4. The method of claim 1, further comprising selecting the predetermined number of SLEMs to meet a specified light output level.
5. The method of claim 1, further comprising modulating a color temperature of at least one of the SLEMs to provide a substantially smooth and continuous function of an amplitude of the electrical excitation.
6. The method of claim 1, further comprising modulating a color temperature of at least one of the SLEMs to provide a substantially smooth and continuous function of a phase modulation of the electrical excitation.

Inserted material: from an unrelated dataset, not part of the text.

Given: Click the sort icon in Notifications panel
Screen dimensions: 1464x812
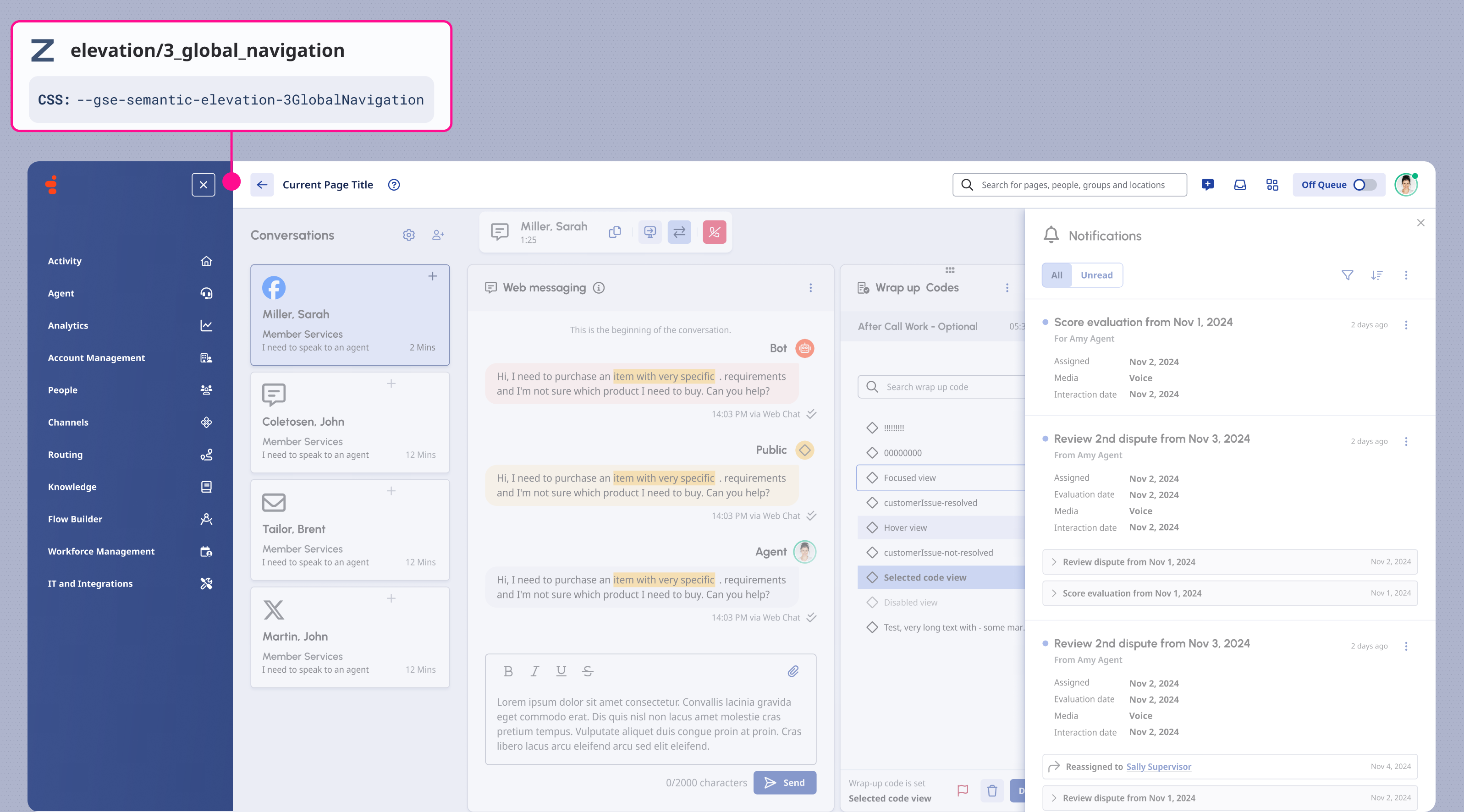Looking at the screenshot, I should coord(1376,275).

7. A light source comprising:
a predetermined number of sealed light engine modules (SLEMs), each SLEM comprising:
a) a lamp including a thermal spreader having a distally extended pocket formed in a central portion thereof that receives a LED module;
b) a lens and body shell where the lamp is sealed with a sealing ring that retains the lens against a reflector that is in thermal communication with the thermal spreader to substantially resist the ingress of contaminants; and
c) a light emitting diode (LED) module housed within the light chamber, wherein the LED module is configured to receive electrical excitation from an electrical interface and to supply conditioned electrical excitation to provide light output;
a light assembly having a support plate configured to have the SLEMs mounted thereon;
a base configured to slidably receive the light assembly; and
end caps configured to be installed onto the base to form an enclosed volume that substantially contains the electrical interface of each of the mounted SLEMs.
8. The light source of claim 7, wherein the lens is translucent.
9. The light source of claim 8, wherein the lens comprises an optical diffusive material.
10. The light source of claim 7, wherein the SLEM comprises a parabolic reflector.